Task details: Copy the lines starting at the one that contains "Given: Go to StackSets breadcrumb link" and ending at the one that contains "(x=267, y=306)", including both of those lines. Leave the pictures out of your copy.

[Entries on locating words and elements]
══════════════════════════════

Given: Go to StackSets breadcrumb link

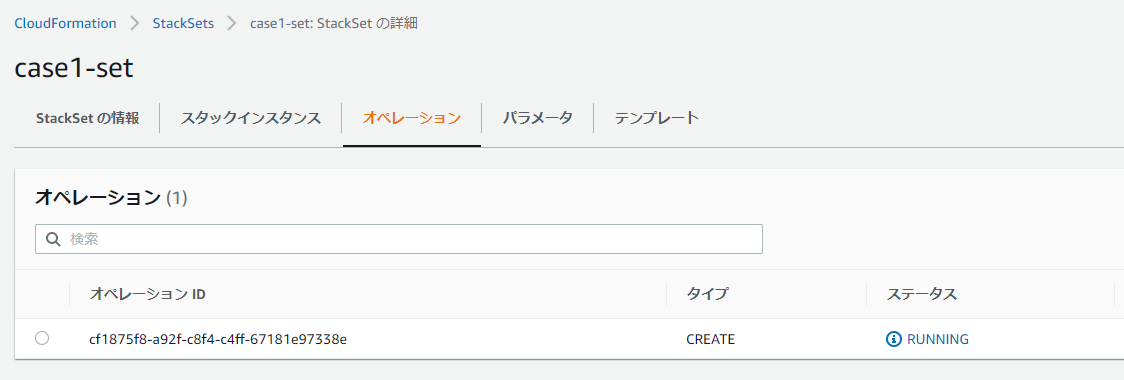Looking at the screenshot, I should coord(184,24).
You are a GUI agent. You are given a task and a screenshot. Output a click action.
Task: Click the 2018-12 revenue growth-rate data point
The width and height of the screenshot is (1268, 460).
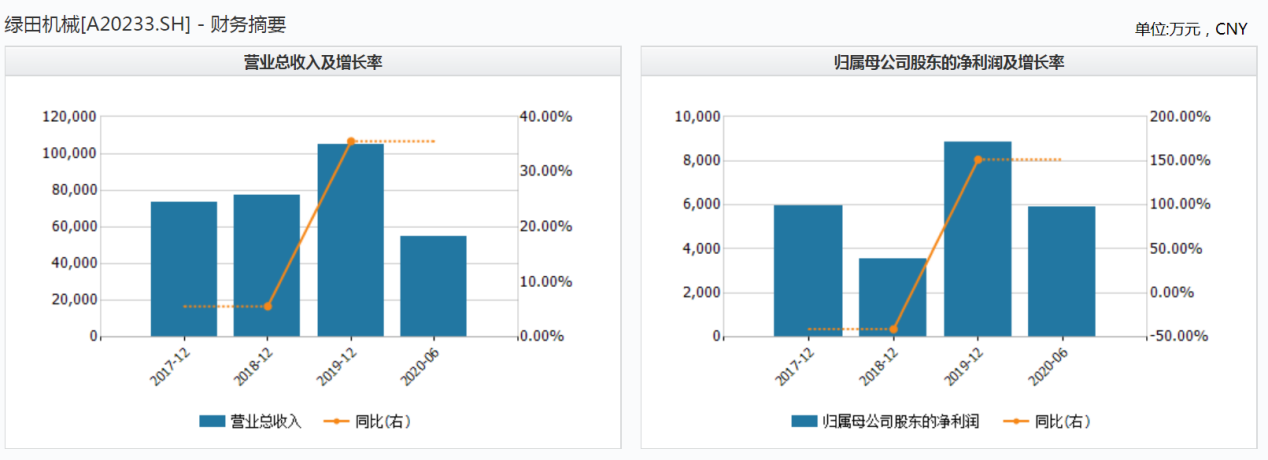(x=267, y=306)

══════════════════════════════

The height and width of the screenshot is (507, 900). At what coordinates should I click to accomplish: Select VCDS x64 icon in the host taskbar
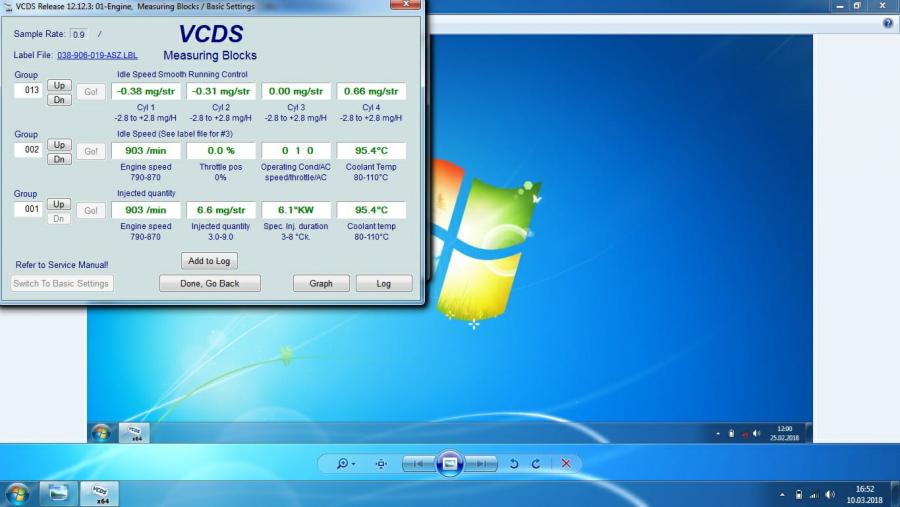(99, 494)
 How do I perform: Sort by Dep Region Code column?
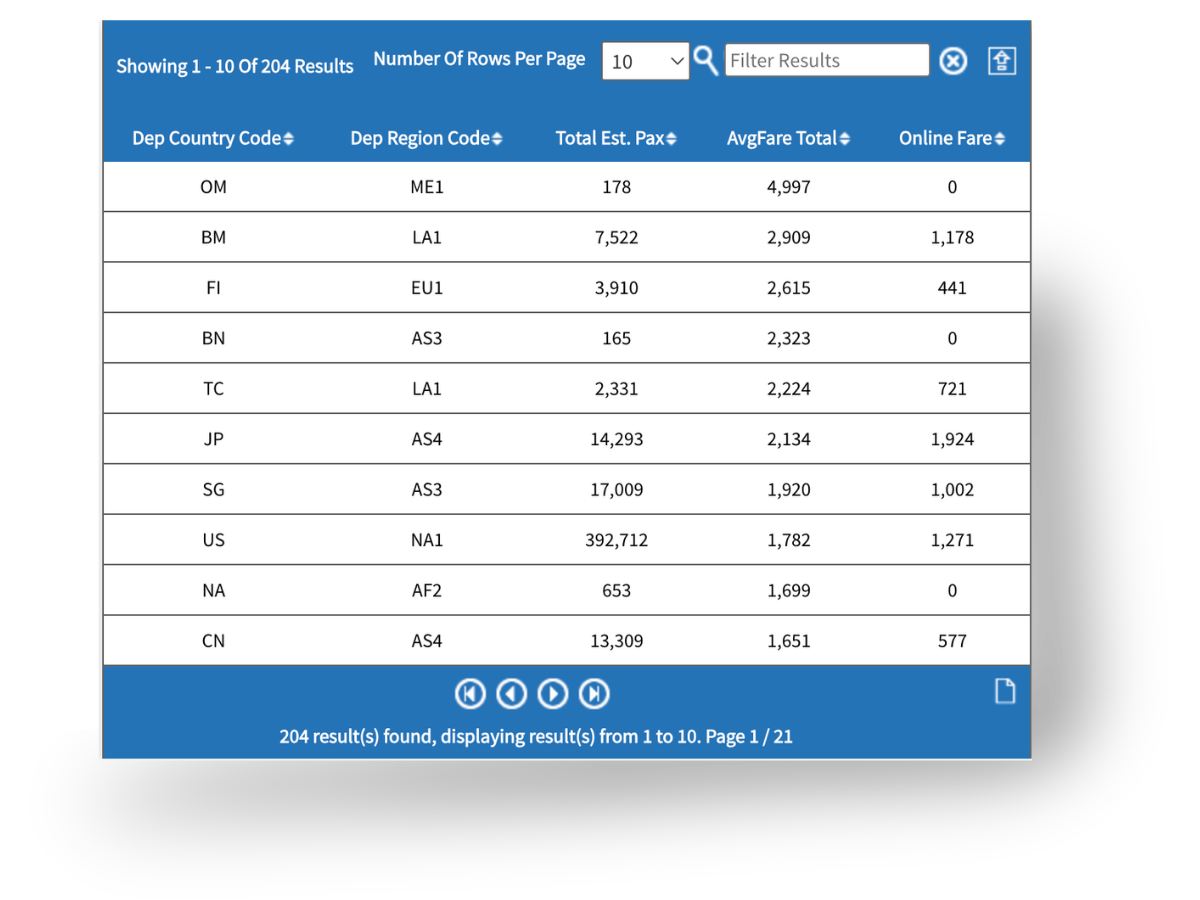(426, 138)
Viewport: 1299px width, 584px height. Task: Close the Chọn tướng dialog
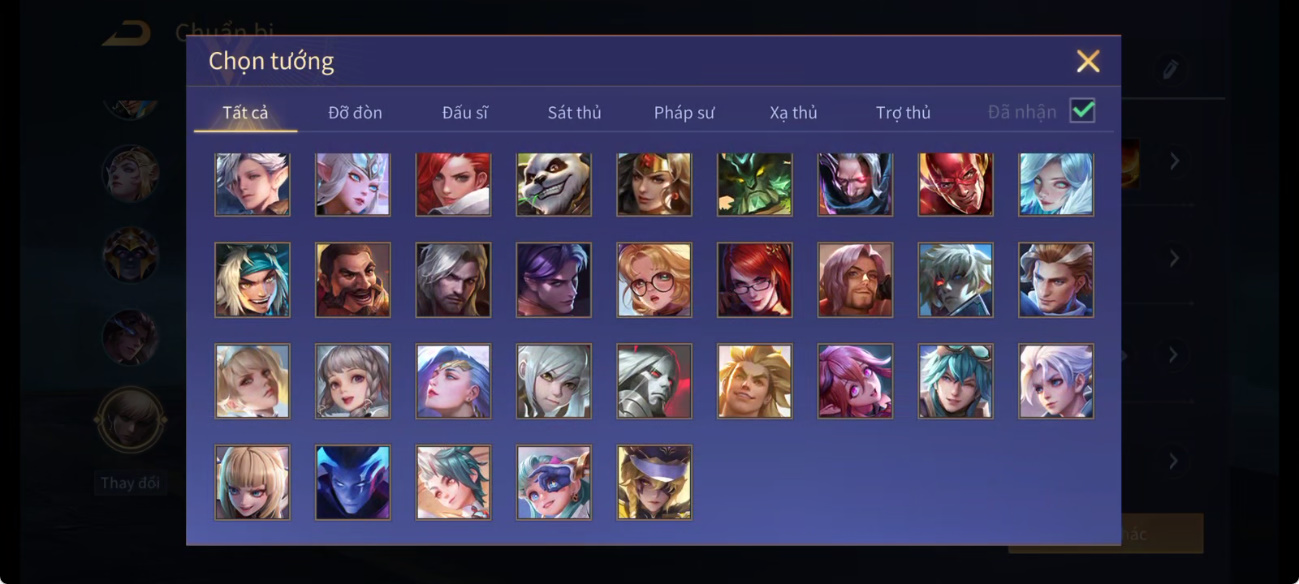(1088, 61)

══════════════════════════════

Answer:
Given: Go to StackSets breadcrumb link

Looking at the screenshot, I should coord(184,24).
You are a GUI agent. You are given a task and a screenshot. Output a click action.
Task: Click the 2018-12 revenue growth-rate data point
The width and height of the screenshot is (1268, 460).
(x=267, y=306)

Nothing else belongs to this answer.